The largest driving factor in America’s struggle with addiction has been a marked increase in opioid and heroin abuse. Nearly two-thirds of overdoses in 2015 were the result of one of these drugs. Today’s illicit opioid market is busier and more dangerous than ever, thanks to the ready availability of prescription drugs on the black market and illicit production of other drugs, including Fentanyl, an opioid that can be 100 times stronger than morphine.
Missouri Struggles with Heroin and Alcohol
Missouri’s substance and opioid abuse rates are similar to the national average. According to 2015 data from the Missouri Department of Mental Health, nearly 9% of Missouri residents admitted to a struggle with substance abuse. According to their treatment intake data, admissions related to heroin, methamphetamine, and prescription opioids have increased steadily during the past few years.

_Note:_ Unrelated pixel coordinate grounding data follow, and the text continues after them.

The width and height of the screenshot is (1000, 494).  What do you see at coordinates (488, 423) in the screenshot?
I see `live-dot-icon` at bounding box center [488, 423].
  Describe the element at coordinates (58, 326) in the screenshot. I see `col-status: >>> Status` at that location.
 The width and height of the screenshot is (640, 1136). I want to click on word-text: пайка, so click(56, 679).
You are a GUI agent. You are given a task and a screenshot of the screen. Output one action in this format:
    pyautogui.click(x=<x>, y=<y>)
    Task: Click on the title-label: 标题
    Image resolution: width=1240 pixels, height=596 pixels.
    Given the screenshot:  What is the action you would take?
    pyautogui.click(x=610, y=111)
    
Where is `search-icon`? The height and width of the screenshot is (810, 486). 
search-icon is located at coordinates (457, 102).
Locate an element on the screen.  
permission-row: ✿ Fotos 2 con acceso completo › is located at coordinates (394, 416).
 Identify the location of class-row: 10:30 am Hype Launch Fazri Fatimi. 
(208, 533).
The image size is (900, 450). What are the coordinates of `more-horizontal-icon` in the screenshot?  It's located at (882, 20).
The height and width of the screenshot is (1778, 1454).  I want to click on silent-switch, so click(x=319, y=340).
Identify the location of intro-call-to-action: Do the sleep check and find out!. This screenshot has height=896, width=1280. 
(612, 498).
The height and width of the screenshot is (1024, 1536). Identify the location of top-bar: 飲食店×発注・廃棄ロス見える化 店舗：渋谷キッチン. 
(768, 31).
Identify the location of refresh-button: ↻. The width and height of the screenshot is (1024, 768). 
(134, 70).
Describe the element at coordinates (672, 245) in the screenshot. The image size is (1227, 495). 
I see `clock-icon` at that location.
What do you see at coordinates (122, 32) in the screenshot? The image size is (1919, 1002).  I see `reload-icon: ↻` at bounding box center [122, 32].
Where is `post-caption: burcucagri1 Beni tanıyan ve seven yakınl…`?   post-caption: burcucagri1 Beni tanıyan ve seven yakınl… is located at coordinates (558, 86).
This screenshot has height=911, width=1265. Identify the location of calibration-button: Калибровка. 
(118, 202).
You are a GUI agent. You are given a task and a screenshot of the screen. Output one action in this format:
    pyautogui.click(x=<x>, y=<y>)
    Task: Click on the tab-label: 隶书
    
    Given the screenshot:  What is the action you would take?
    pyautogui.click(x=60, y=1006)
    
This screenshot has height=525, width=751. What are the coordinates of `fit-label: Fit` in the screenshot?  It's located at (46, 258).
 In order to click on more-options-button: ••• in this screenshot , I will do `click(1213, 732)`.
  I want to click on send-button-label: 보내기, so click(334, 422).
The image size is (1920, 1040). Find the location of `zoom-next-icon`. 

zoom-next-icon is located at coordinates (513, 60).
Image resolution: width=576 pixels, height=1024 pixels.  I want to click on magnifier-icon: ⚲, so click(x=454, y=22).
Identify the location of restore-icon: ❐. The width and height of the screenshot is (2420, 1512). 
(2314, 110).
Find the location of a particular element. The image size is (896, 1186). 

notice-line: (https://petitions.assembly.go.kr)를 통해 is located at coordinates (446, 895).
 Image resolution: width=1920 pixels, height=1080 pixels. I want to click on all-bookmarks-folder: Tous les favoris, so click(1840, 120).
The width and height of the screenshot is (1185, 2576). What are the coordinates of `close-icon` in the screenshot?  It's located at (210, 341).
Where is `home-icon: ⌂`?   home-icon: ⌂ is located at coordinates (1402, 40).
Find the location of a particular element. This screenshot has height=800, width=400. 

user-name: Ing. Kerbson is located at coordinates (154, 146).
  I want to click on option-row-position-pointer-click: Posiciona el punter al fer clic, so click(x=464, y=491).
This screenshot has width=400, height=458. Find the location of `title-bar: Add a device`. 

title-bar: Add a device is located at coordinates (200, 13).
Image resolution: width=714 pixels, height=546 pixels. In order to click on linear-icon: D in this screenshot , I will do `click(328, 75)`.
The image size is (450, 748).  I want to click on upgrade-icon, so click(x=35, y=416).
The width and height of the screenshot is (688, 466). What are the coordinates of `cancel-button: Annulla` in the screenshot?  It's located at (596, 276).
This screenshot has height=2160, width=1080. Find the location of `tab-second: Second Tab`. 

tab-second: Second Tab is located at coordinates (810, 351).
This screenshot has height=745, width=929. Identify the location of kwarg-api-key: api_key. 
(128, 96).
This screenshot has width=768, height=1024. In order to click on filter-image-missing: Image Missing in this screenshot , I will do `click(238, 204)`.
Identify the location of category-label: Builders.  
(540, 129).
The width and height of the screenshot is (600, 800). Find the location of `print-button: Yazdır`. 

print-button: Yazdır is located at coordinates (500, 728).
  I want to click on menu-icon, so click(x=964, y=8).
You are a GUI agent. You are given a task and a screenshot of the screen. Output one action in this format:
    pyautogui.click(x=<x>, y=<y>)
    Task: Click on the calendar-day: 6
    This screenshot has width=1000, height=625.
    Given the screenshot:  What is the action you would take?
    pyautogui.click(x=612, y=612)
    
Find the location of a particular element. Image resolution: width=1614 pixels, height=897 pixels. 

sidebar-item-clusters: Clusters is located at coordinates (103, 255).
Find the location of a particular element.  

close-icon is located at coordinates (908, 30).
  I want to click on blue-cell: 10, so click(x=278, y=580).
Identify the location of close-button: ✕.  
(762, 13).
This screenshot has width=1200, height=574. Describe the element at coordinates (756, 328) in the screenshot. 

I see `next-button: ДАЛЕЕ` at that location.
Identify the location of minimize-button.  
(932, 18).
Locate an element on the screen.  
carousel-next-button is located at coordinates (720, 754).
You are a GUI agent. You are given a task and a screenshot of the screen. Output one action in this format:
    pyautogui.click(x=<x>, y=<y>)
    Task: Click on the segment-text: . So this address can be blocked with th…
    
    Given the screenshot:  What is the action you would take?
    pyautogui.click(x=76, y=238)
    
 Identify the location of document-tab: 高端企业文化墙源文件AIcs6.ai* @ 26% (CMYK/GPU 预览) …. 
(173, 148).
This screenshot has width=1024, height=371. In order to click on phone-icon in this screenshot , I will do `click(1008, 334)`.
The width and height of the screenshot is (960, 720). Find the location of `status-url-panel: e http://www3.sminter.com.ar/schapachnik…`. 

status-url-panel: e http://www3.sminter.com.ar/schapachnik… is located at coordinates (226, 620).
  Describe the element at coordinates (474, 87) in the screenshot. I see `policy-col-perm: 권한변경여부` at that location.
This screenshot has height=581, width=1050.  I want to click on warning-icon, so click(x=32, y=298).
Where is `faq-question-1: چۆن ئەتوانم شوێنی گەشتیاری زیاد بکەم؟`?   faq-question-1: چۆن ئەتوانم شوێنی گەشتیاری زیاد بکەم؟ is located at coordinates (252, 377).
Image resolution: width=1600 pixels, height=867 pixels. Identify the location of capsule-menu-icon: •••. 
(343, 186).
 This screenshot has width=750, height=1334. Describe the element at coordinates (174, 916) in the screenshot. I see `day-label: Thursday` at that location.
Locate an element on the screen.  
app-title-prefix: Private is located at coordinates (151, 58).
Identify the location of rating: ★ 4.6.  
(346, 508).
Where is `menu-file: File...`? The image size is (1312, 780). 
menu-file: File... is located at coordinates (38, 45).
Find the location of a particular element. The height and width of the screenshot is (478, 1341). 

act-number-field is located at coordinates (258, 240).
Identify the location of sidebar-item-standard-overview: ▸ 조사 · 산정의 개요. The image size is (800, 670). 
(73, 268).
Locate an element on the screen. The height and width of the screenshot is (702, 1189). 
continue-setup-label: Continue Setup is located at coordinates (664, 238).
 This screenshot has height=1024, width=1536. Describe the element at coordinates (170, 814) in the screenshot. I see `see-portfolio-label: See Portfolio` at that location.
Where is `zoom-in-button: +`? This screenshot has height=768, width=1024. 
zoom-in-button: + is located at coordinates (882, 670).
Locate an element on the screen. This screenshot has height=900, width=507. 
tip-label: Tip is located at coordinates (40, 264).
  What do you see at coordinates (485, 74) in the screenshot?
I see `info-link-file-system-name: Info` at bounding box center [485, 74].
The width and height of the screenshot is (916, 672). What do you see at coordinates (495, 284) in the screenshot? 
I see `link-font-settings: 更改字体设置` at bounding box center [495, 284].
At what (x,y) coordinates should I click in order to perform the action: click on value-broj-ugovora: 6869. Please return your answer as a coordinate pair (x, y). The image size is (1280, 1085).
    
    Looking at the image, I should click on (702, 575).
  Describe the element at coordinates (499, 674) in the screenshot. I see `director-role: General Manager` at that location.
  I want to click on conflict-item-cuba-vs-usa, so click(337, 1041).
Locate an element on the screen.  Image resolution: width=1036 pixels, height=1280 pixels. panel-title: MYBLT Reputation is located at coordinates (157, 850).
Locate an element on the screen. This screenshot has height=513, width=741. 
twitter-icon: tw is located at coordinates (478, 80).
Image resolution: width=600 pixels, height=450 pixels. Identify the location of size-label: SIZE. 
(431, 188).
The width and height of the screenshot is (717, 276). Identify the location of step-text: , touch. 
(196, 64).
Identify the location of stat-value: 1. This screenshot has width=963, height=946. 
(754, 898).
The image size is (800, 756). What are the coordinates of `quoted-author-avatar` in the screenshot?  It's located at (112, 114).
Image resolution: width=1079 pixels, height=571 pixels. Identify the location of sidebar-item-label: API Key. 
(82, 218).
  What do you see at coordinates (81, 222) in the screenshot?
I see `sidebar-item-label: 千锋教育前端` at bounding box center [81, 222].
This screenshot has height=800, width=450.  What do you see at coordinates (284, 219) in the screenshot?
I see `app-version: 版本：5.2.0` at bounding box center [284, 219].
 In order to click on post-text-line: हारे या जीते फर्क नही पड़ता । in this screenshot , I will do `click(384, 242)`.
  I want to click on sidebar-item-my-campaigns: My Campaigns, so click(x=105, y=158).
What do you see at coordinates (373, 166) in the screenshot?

Heroin accounted for 6,000 admissions in 2014, while prescription pain relievers accounted for another 1,200.
While these are the fastest-growing segments of substance abuse in Missouri, the state’s most prevalent problem remains alcohol abuse. More than a third (37%) of Missouri’s state-funded treatment admissions were for alcohol abuse. Additionally, state emergency room data reports 20,000 visits each year from alcohol abuse, compared to 12,000 for abuse of other drugs.
The state’s Department of Mental Health recognizes depression and other mental illnesses as important comorbidities and risk factors for substance abuse. Missouri has a higher prevalence of mental illness than the national average, with nearly a fifth of the population suffering from a mental health disorder. These factors combine to make drug abuse and its related problems huge concerns for Missouri residents.
Addiction Treatment in Missouri
These statistics point to an inherent problem in Missouri’s substance abuse control and treatment systems. The state simply lacks the resources to address the unique needs of citizens suffering from alcohol abuse, illicit drug abuse, and other forms of mental illness effectively. Alcohol and drug abuse affect more than just the addict; drug-related illnesses tear families apart and create widespread discord within a community. Drug and alcohol abuse in Missouri has strong ties to suicide risk, which creates a compelling call to help those who struggle under the weight of addiction.
Every death from substance abuse is preventable with timely intervention and the right treatment plan. Addiction is a lifelong and complex disease that requires a supportive existing mental health infrastructure and access to treatment. Patients who receive comprehensive treatment with a multidisciplinary approach are more likely to sustain long-term recovery.
Missouri does have a number of state-funded treatment centers, mostly patients diverted from the criminal justice system. Unfortunately, small budgets and a lack of resources to address the needs of every patient effectively constrain these treatment centers.